══ Records for the exercise ══

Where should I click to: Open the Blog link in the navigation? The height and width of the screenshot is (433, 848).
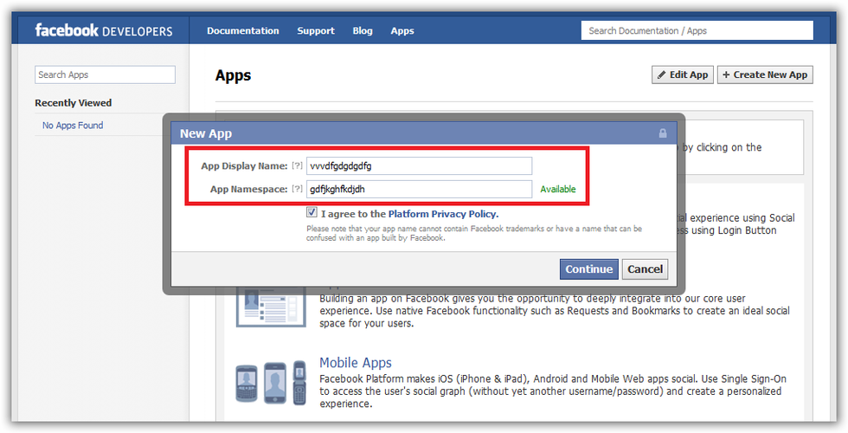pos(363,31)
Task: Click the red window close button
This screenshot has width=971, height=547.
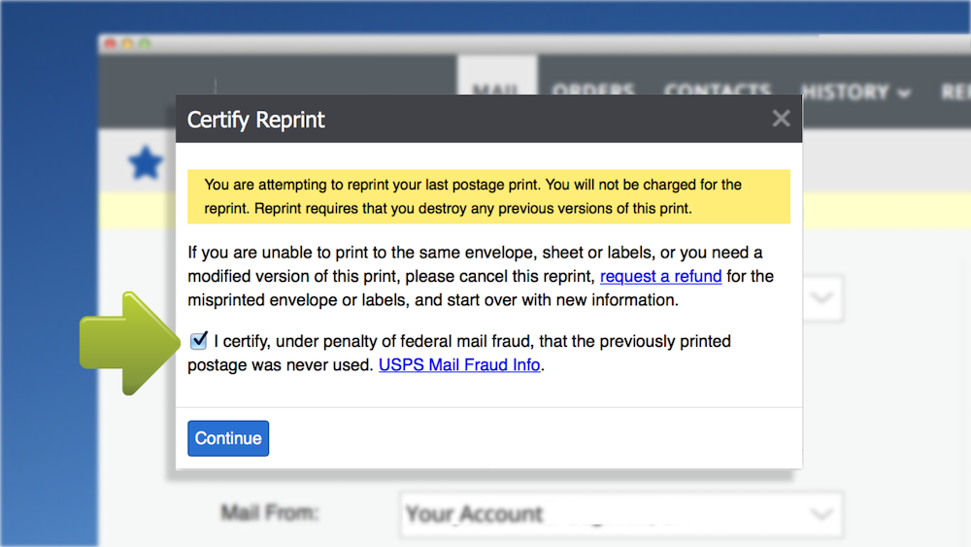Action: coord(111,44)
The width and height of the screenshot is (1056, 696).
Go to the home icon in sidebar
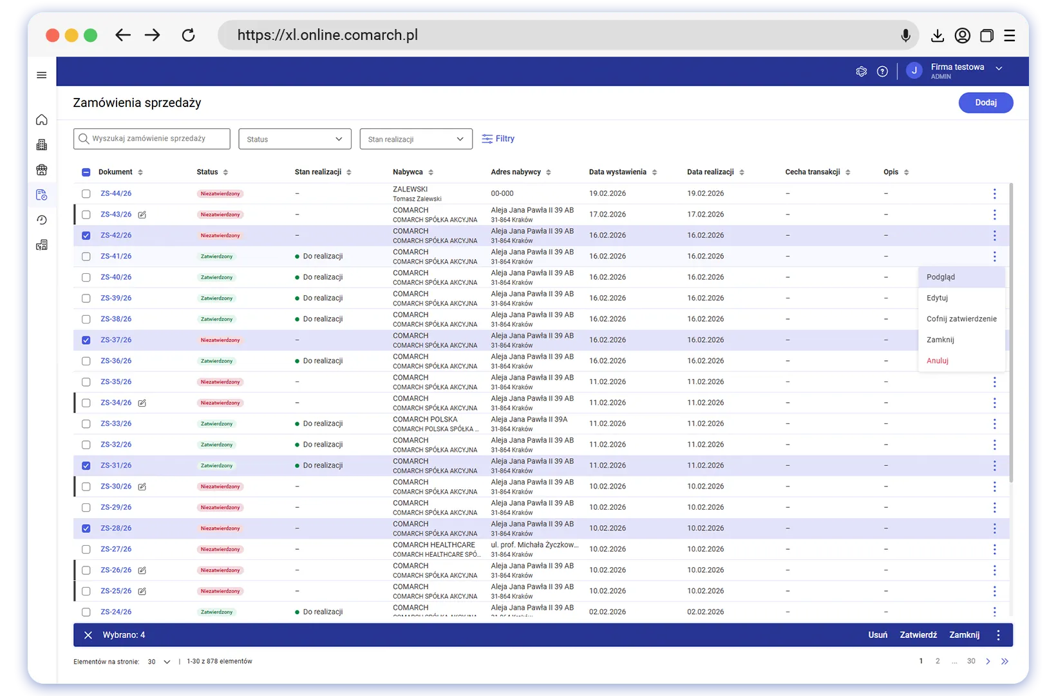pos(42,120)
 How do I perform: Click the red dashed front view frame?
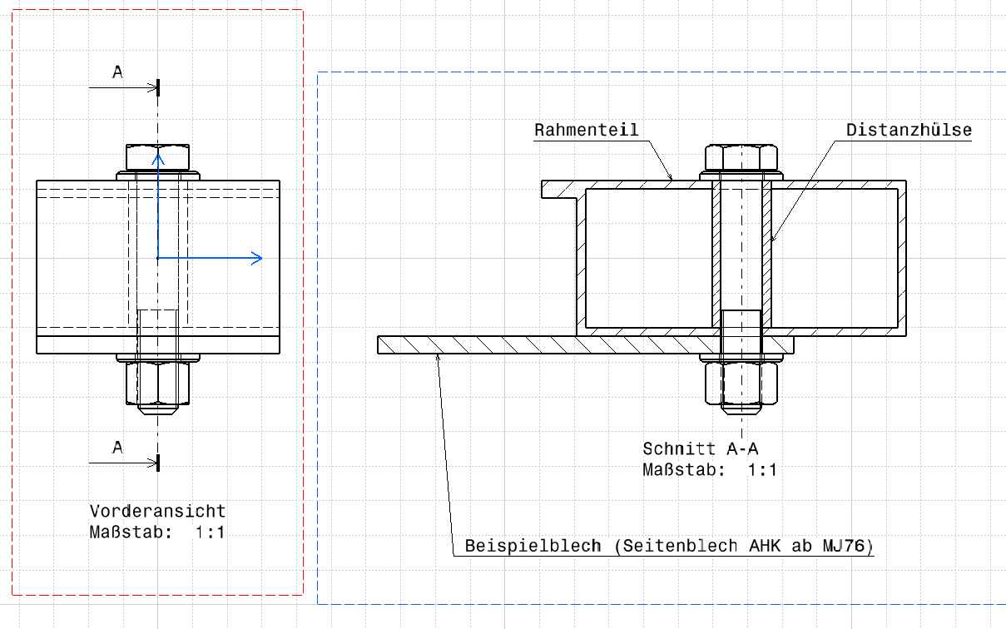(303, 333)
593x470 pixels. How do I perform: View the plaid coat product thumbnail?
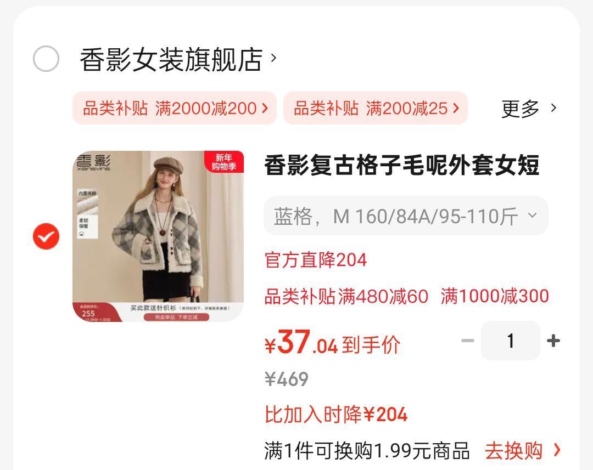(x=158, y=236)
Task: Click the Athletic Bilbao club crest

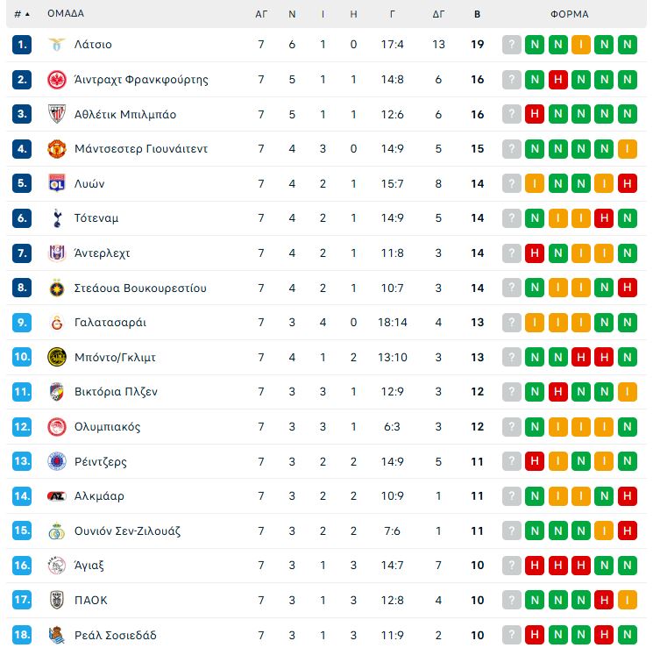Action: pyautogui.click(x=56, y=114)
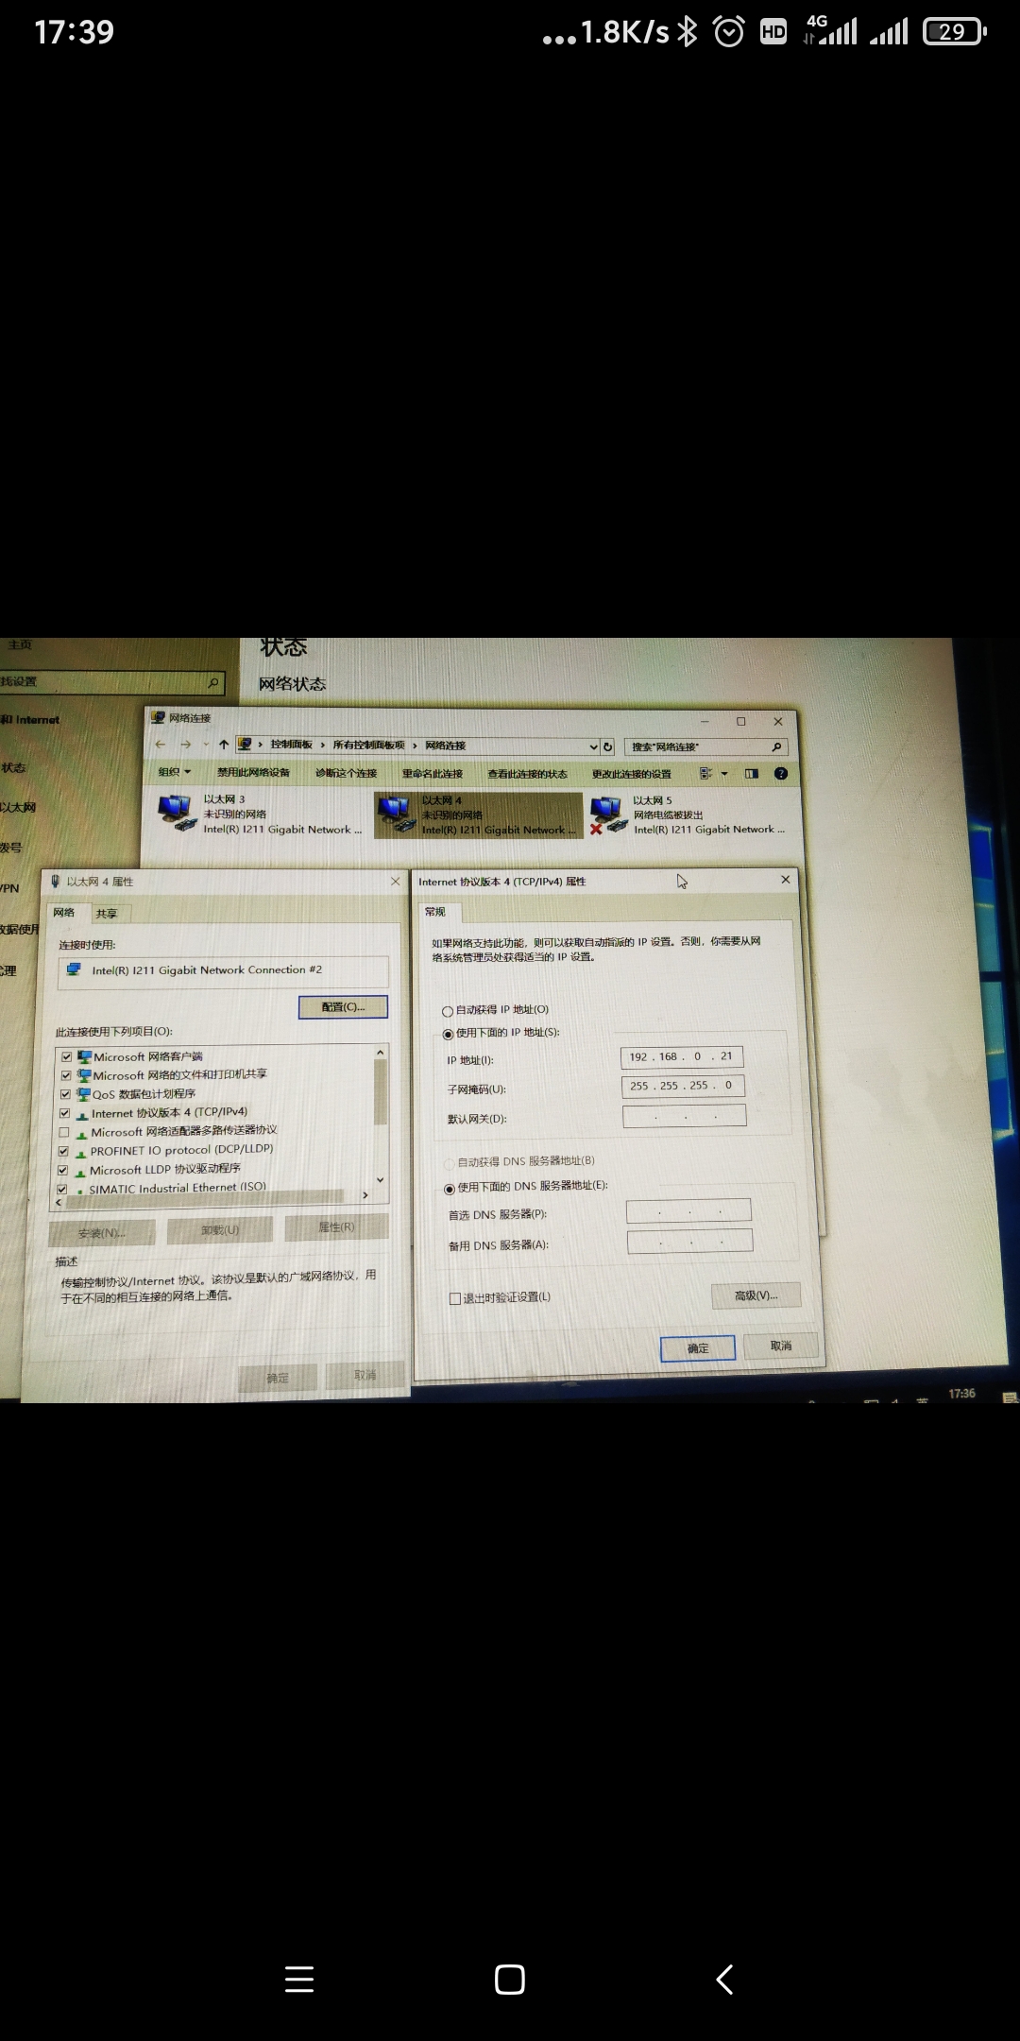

═══

__Exercise instructions__.
Quote the records in their entirety, keeping the wording exact and excluding pictures.

__Solution to this exercise__.
Where should I click to: Open the Blog link in the navigation? The height and width of the screenshot is (433, 848).
pos(363,31)
Task: Click the red window close button
This screenshot has width=971, height=547.
Action: coord(111,44)
The width and height of the screenshot is (1056, 696).
Go to the home icon in sidebar
pos(42,120)
 How do I perform: Click the red dashed front view frame?
(303, 333)
593x470 pixels. How do I perform: View the plaid coat product thumbnail?
(x=158, y=236)
Task: Click the Athletic Bilbao club crest

Action: pyautogui.click(x=56, y=114)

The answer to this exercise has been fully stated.